Ellen Michelmore's six-piece orchestra, with searing strings by Nicole Caglione and Annette Perry-Delihas, amplify the Tony-winning score in support of the onstage emotional wreckage that earned the 2010 Pulitzer for drama.

Forsaking a lighter touch, director Jeffrey Sanzel pulls no punches, spares no tears in realizing the power of the line: "It's the price we pay to feel."

Play Dates

Play Dates, the latest by Sam Wolfson of Jewtopia fame, is a hilariously adorable play that speaks to everyone about a topic all too familiar: relationships. Making its Long Island premier at Theatre Three in Port Jefferson through May 5th, this production has a wonderful cast that will have you leaving the theatre laughing.

Staring Sari Feldman, BrIan Smith, James D. Schultz, and Lisa Brodsky, each person had multiple roles throughout the 90-minute three-act show.
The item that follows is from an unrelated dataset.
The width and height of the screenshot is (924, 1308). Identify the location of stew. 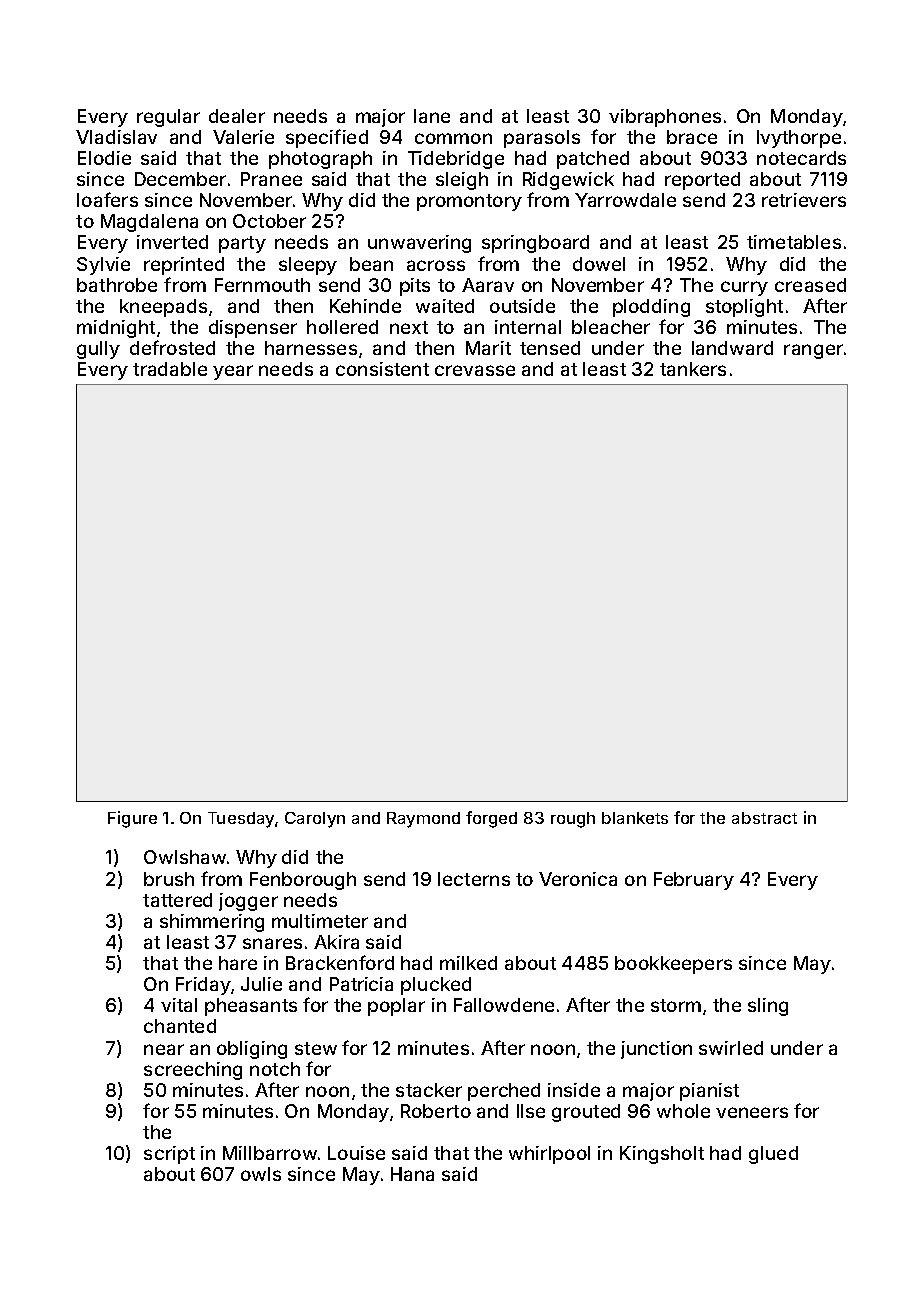
(316, 1048).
It kept the audience on their toes as the cast seamlessly went from character to character and scene to scene taking us on a journey of the different stages of relationships.

At the beginning of the show, Feldman and Smith played kindergarten children. Anyone could see they had a blast playing five-year-olds in Geranamals and taking their naps. Both of their comedy was great for their respective roles as well. Smith then played TV host "Dr. Love" helping people with their relationships. Over the loud speakers, the "callers" spoke of typical scenarios you'd find in relationships as well as other issues like dealing with being single. The later part of the show finds us with a married couple (Brodsky and Schultz) trying to get out of a rut after years of marriage, even suggesting a threesome. The audience laughed at suggestions they had to get back that spark they once had, perhaps picturing themselves in a similar situation.

The set was minimal, yet effective. A calico colored backdrop with a park bench was used for the early years. For the later years, they set up a bedroom/bathroom combo. Also, they set up several tables for the restaurant scene. Additionally, the costumes were modern, typical street clothes, as it is set in the present.

Currently being shown regionally, it hilariously reminds us that we forever come across the challenges of love. From the first childhood crush to keeping the fire going after many years of marriage to the single years when you think you're destined to be alone, relationships are never easy.

Indeed, it would be a surprise if Play Dates doesn't hit the Great White Way sometime in the future. There may have to be some development/expansion in the book - I could possibly see an older aged couple added, for example- but the production is certainly a great piece of comedic theater. Its relevance, realism, and comedic viewpoint make this a show well-worth seeing.

Sam Wolfson’s Play Dates making its Long Island premier at Theatre Three in Port Jefferson, Long Island through May 5th. Directed by Jeffrey Sanzel; Scenic Design by Randall Parsons; Costume Design by Bonnie Vidal and Randall Parsons; Lighting Design by Evan Philip and Robert Teich, Sound and Projection Design by Elizabeth Castrogiovanni; Properties by Julie Hoffman; Technical Direction by Neil Creedon of Avancy, Inc.; Production Stage Manager is Michelle Manda.